> **YOUR OBJECTIVE**: Transcribe the sheriff's sergeant article below word for word, everything from "A sergeant in" down to "understand her origins.".

> **EXTRACTED TEXT**:

Sgt. in Jefferson County Sheriff's Office reunited with family

By Gary Parker, Reporter
Published On: Mar 05 2013 08:59:27 AM HST

Shauna Rios was born in Bogota, Colombia, but she was abandoned as a child and couldn't find her family for decades, until now.

LOUISVILLE, Ky. -

A sergeant in the Jefferson County Sheriff's Office has been reunited with her family.

Shauna Rios was born in Bogota, Colombia, but she was abandoned as a child and couldn't find her family for decades, until now.

Rios works at the Judicial Center, dealing with some of Louisville's toughest criminals every day. It's a job that requires guts, tenacity and, most importantly, alertness. But to understand how Rios got to be such a strong person, it's important to understand her origins.

"(I work on) all the high-profile trials, all the murders," said Rios.

But Rios is only discovering who she really is.

She lived with an abusive stepfather in Bogota. When she was 6 years old, her mother abandoned her.

"I came to the conclusion that my mom didn't want me. She didn't want any of the kids. My aunt had sold me to child labor," said Rios.

> **LISTED RECORDS**:
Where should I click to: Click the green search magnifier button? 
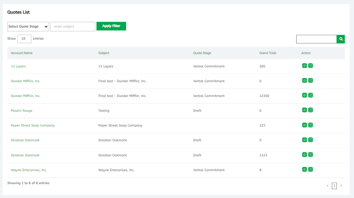[x=341, y=39]
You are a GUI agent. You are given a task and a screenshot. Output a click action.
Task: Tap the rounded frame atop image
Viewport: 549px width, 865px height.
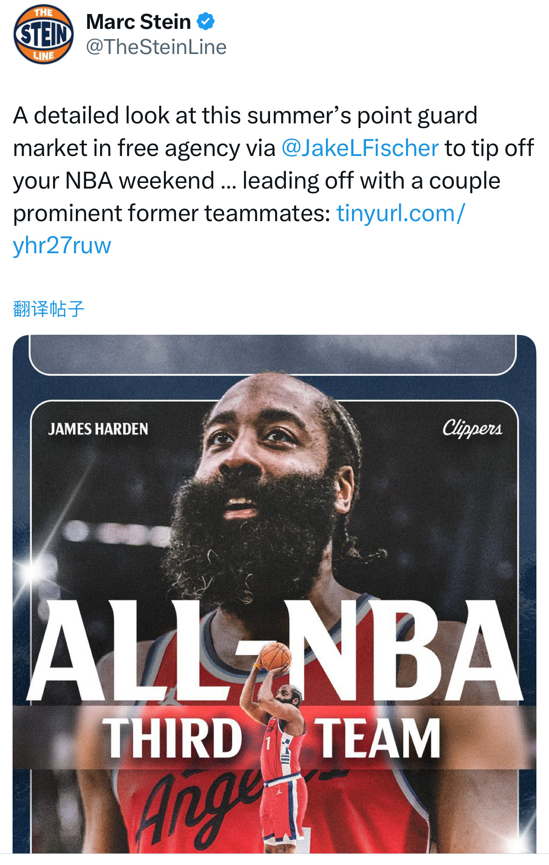click(x=273, y=354)
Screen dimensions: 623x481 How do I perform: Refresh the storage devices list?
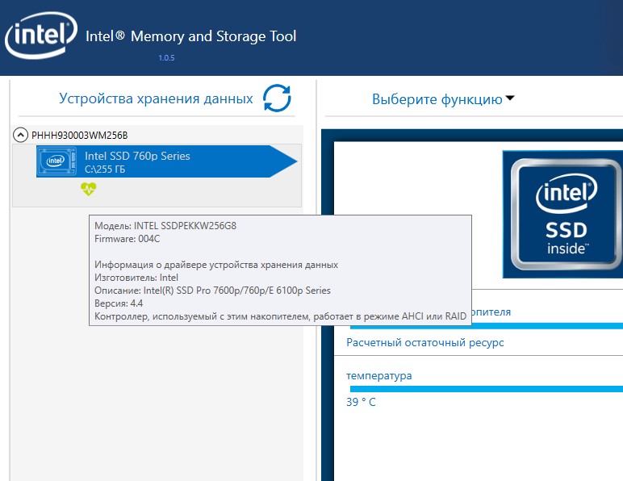277,98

> **EXPECTED ANSWER**:
A sergeant in the Jefferson County Sheriff's Office has been reunited with her family.

Shauna Rios was born in Bogota, Colombia, but she was abandoned as a child and couldn't find her family for decades, until now.

Rios works at the Judicial Center, dealing with some of Louisville's toughest criminals every day. It's a job that requires guts, tenacity and, most importantly, alertness. But to understand how Rios got to be such a strong person, it's important to understand her origins.